[Required work]:
Copy out the lines from the line with "Where should I click to: Expand" to the line with "Action: (x=157, y=23)", reproducing them unchanged.

[Material for the task]:
++++++++++++++++++++

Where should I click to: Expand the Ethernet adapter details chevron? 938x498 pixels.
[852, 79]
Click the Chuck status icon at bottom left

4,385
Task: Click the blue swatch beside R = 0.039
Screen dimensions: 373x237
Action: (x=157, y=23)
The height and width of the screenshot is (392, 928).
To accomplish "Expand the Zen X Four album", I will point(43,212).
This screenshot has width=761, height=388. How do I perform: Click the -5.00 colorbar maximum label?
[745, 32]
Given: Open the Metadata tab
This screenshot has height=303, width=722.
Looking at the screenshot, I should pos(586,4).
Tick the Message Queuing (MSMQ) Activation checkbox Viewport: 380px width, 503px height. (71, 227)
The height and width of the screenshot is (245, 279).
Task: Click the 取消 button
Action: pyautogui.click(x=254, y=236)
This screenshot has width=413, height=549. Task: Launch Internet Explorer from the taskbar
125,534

++++++++++++++++++++

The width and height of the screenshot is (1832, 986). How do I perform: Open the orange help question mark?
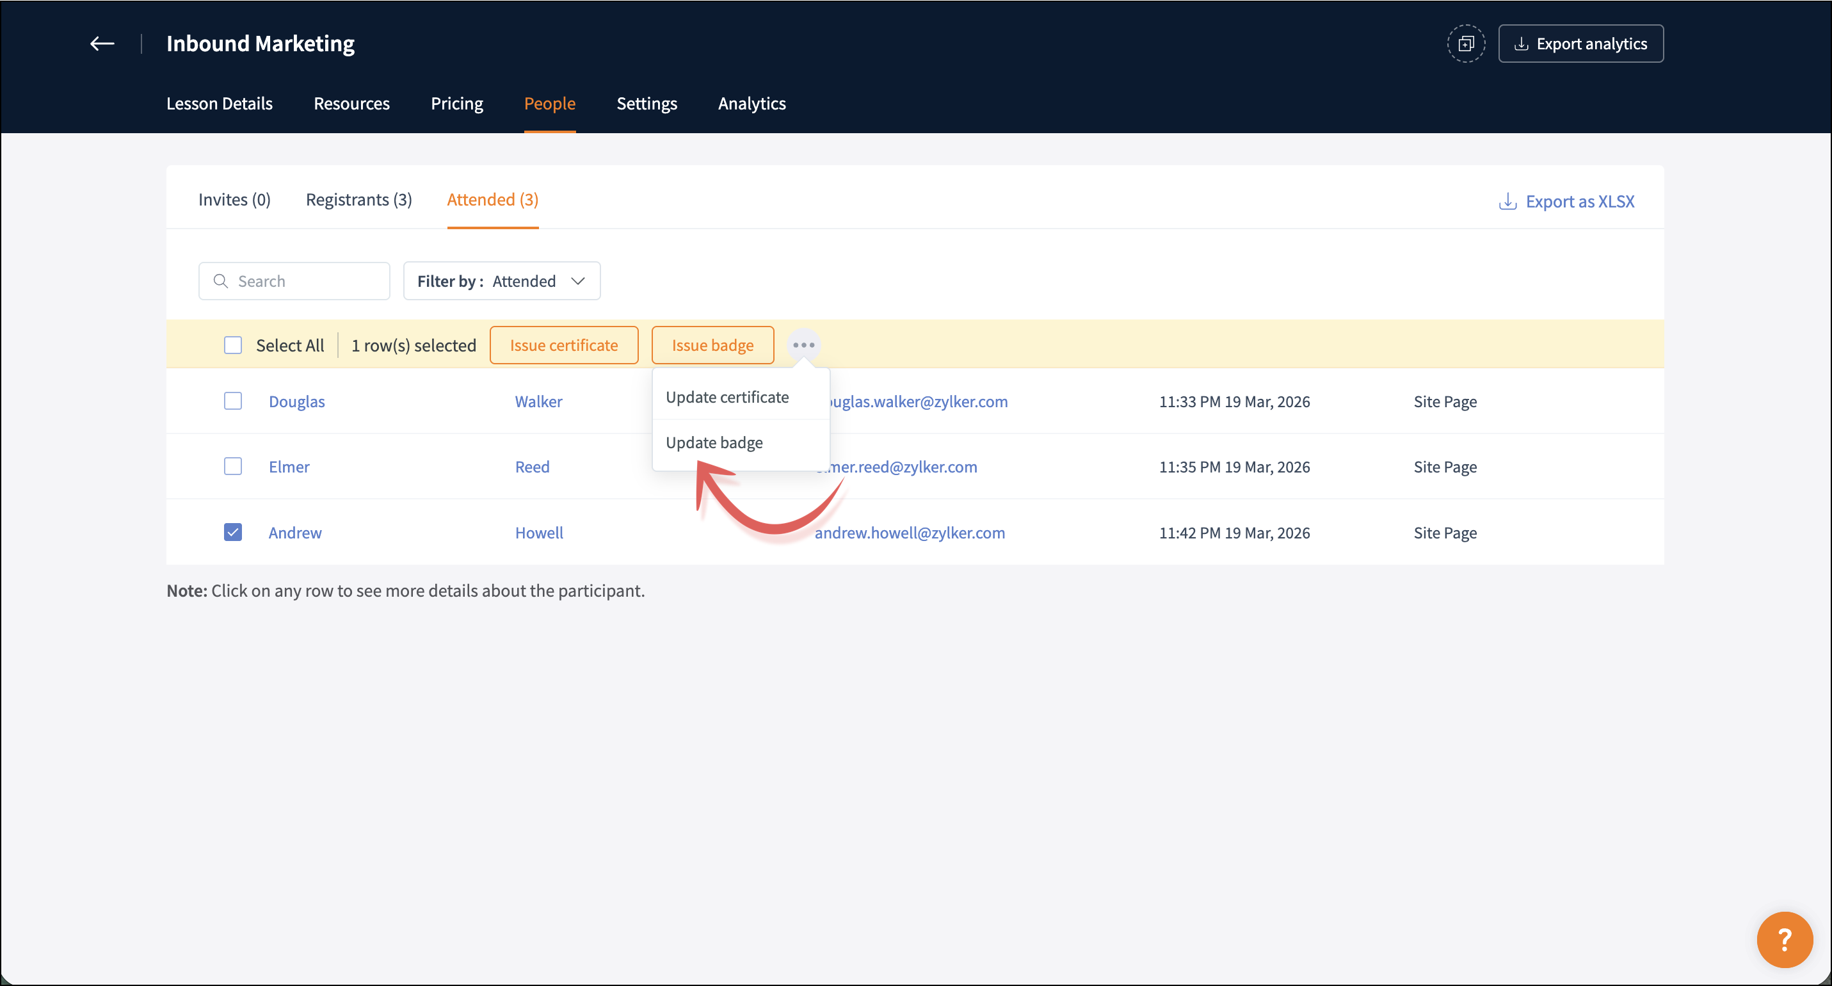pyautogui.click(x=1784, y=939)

++++++++++++++++++++

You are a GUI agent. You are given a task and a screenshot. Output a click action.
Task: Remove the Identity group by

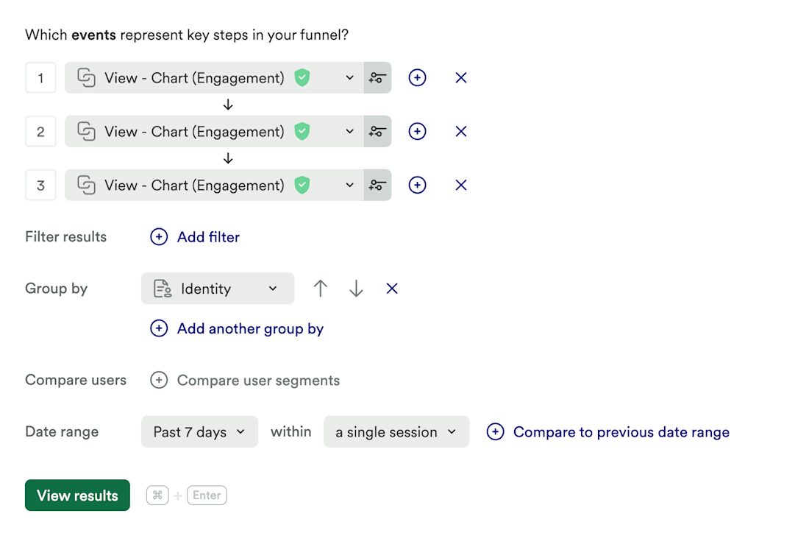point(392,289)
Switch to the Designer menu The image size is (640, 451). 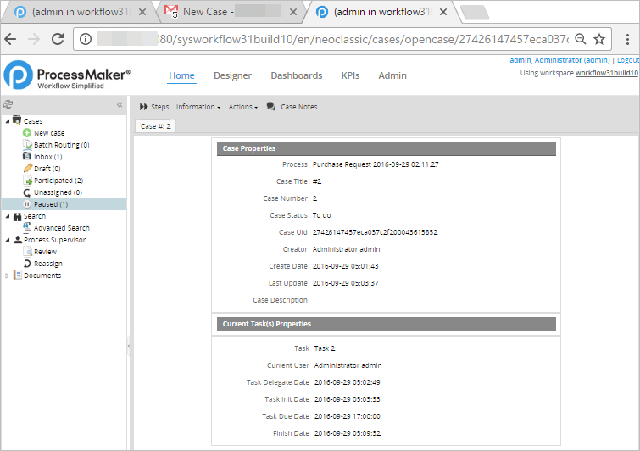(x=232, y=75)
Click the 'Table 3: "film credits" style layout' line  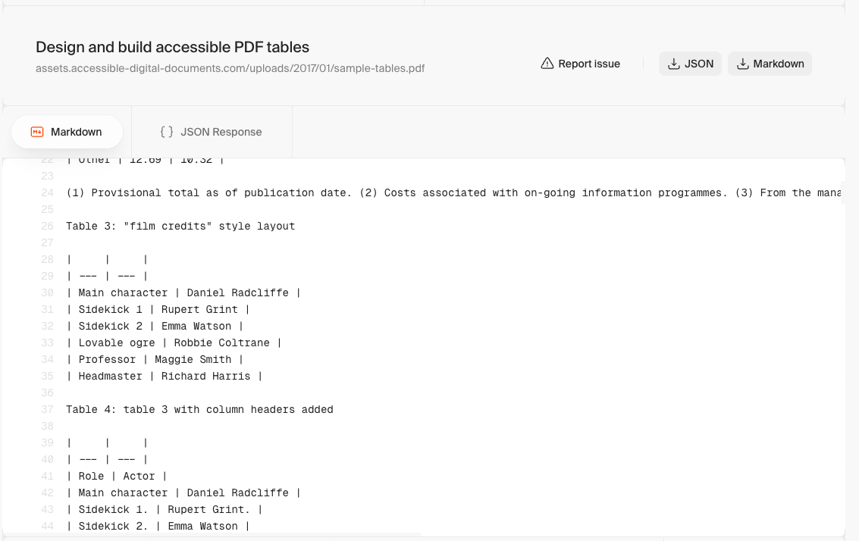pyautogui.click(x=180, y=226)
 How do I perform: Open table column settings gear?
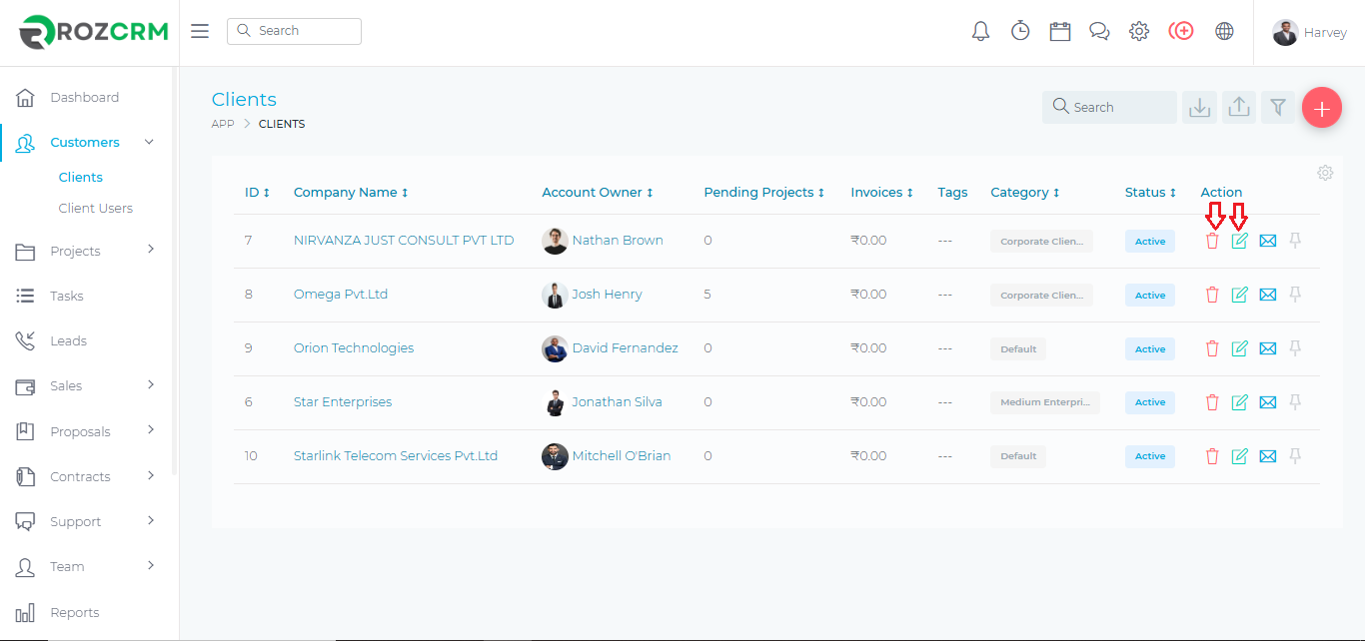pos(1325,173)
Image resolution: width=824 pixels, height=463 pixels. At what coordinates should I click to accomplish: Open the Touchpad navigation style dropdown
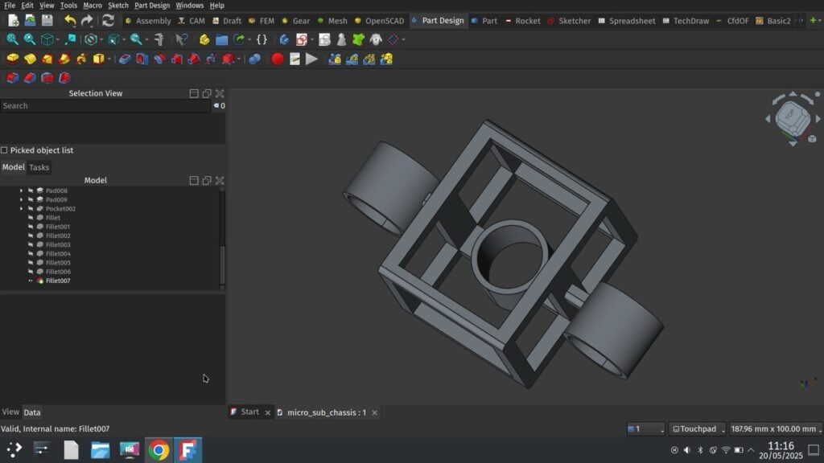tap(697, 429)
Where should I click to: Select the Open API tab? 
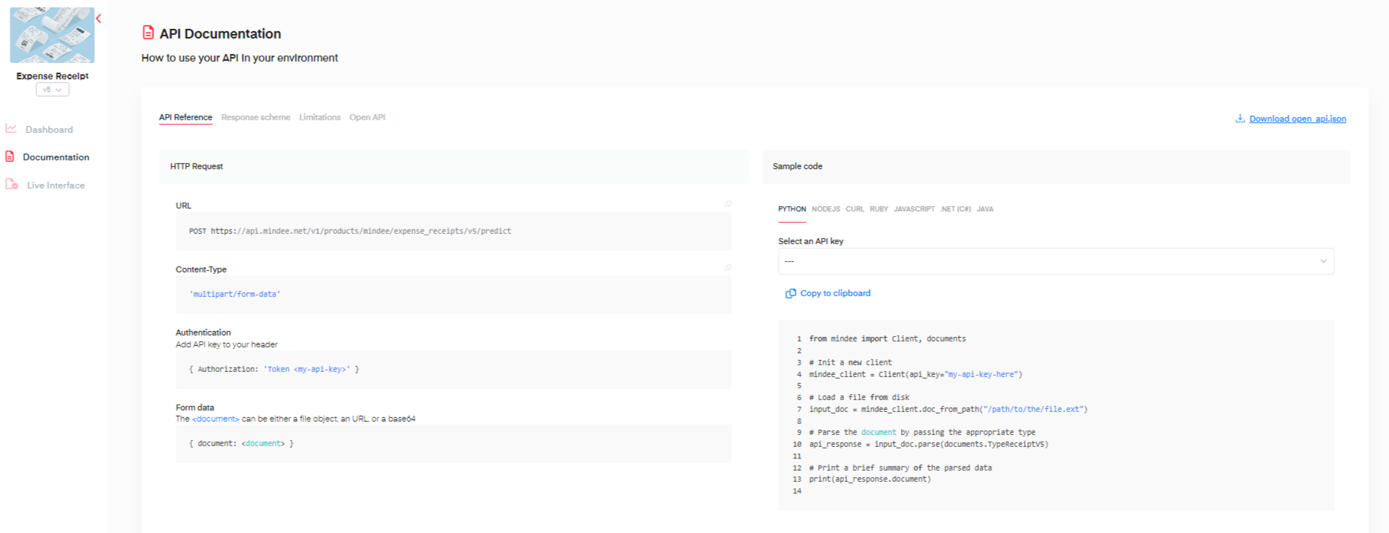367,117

++++++++++++++++++++

[Result of the task]:
Where should I click to: Expand the Ethernet adapter details chevron? 938x498 pixels.
[852, 79]
Click the Chuck status icon at bottom left

4,385
Task: Click the blue swatch beside R = 0.039
Screen dimensions: 373x237
Action: (x=157, y=23)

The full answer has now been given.